Casualties and losses
- 11 soldiers killed 6 civilian volunteers killed: 1 killed 1 wounded

= Battle of Cottonwood =

The Battle of Cottonwood was a series of engagements July 3–5, 1877, in the Nez Perce War between the Native American Nez Perce people, and U.S. Army soldiers and civilian volunteers. Near Cottonwood, Idaho Territory, the Nez Perce, led by Chief Joseph, brushed aside the soldiers and continued their 1,170 mi fighting retreat to cross the Rocky Mountains in an attempt to reach safety in Canada.

== Background ==
After their victory at the Battle of White Bird Canyon on June 17, the Nez Perce crossed the Salmon River to escape General O. O. Howard, who was advancing on them with 400 soldiers. With difficulty Howard crossed the river to confront the Indians, but the outnumbered Nez Perce then recrossed the Salmon, stranding the less mobile U.S. soldiers for several days on the opposite side of the river.

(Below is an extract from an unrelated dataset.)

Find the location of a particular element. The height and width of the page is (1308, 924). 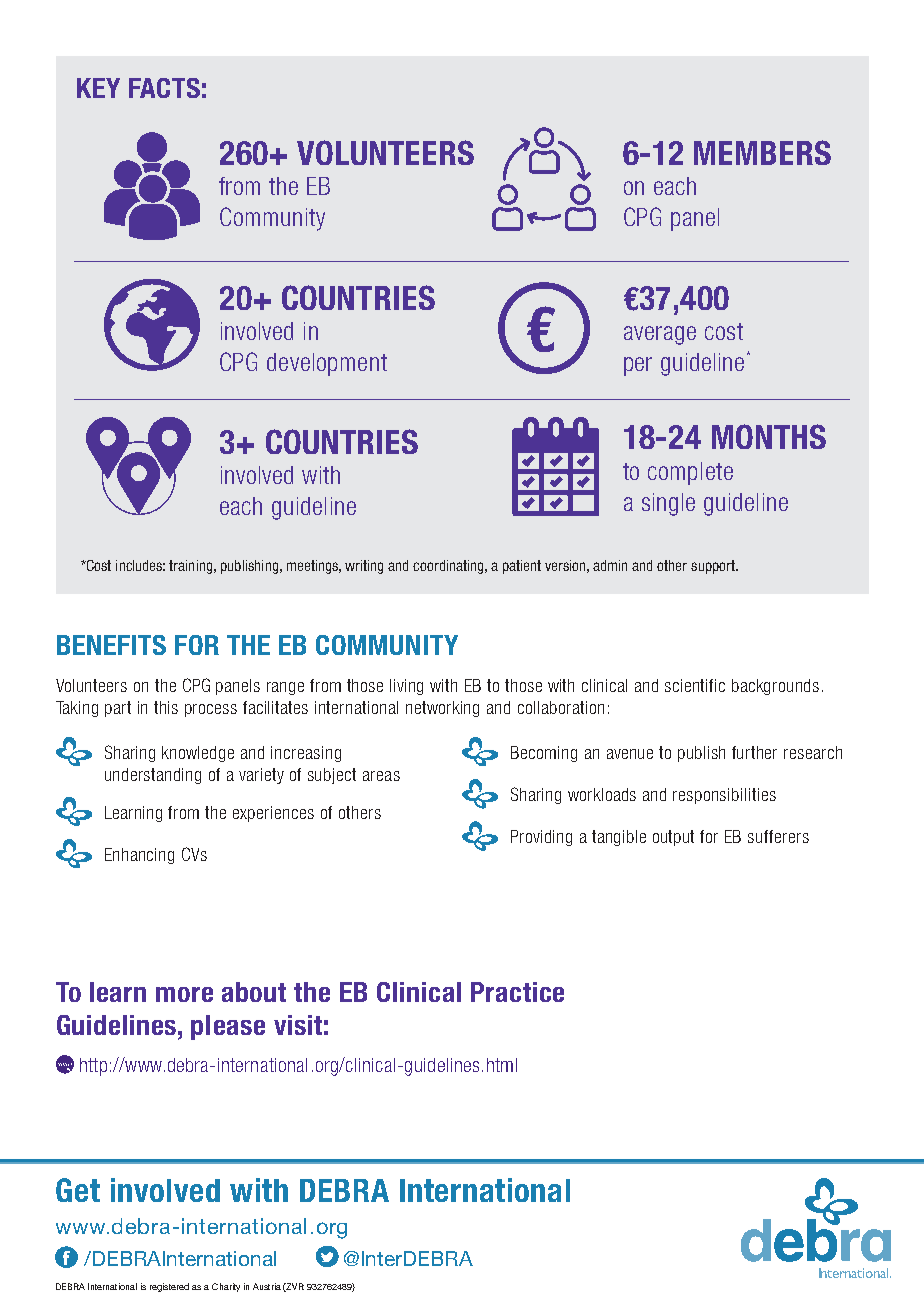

The Nez Perce numbered about 600, of whom 150 were warriors. With them were more than 2,000 livestock, mostly horses. With the guns and ammunition the Nez Perce had captured at White Bird Canyon, they were fairly well-armed. Their objective in the Battle of Cottonwood was "to engage the whites only long enough allow the safe passage of their families."

== Battle ==
After recrossing the Salmon and leaving Howard behind, the Nez Perce headed east across the Camas Prairie, having made the decision to flee into the Bitterroot Mountains. In their path, stationed at Norton's Ranch (future Cottonwood) was Captain Stephen Whipple with 65 soldiers and several civilian volunteers. On July 3, two of Whipple's civilian scouts stumbled across the Nez Perce horse herd. The Nez Perce killed one man, but the other escaped and reported that the Nez Perce were nearby. Whipple sent out Lieutenant Sevier Rains with ten soldiers and two civilians to investigate. The Nez Perce ambushed the Rains group and killed all thirteen.

Whipple dug in around Norton's ranch with his remaining soldiers. He was reinforced on July 4 by Captain David Perry with twenty soldiers and six civilian volunteers. Perry, who had led the soldiers in the White Bird Canyon battle two weeks earlier took command of the soldiers and volunteers, now numbering about 85. For the remainder of the day, the soldiers stayed in their rifle pits while the Nez Perce sniped at them from long distance.

The next day, July 5, the Nez Perce undertook to bypass the entrenched soldiers, detailing fourteen young men to keep the soldiers pinned down in the rifle pits. Screened by warriors, the remainder of the Nez Perce and their livestock passed by a mile away heading eastward. The soldiers did not contest their passage. A group of seventeen civilian volunteers appeared near Cottonwood at this time. They attempted to reach the soldiers by breaking through the Nez Perce screen, but they had to take up a defensive position on a hilltop about one and 1.5 mi west of Cottonwood. Three of the volunteers were killed and two wounded. One elderly Nez Perce warrior was killed – the first to die in the war – and one wounded. Although Captain Perry could see from his fortifications the plight of the volunteers he declined to send help until the Nez Perce had withdrawn.

That evening, fifty civilian volunteers arrived to reinforce Perry, but the Nez Perce were gone. Casualties for the engagements totaled eleven soldiers and six civilian volunteers dead and several wounded. The Nez Perce suffered one dead and one wounded.

== Aftermath ==
Captain Perry was severely criticized for his tardiness in rescuing the civilian volunteers. He requested a Court of Inquiry, which declared that his delay was not "excessive under the circumstances." The civilian volunteers acquired a place in Idaho history as the "Brave Seventeen."

The Nez Perce continued their journey east unmolested for 25 mi, then paused to rest at the Clearwater River. The band of Looking Glass and other Nez Perce joined the main group there and brought their strength up to about 800 with about 200 fighting men. A few days later, General Howard and a force of more than 500 men caught up with the Nez Perce and the Battle of the Clearwater ensued.

Ten members of Company E and L of the 1st Cavalry killed in this battle are buried at the Fort Walla Walla Cemetery.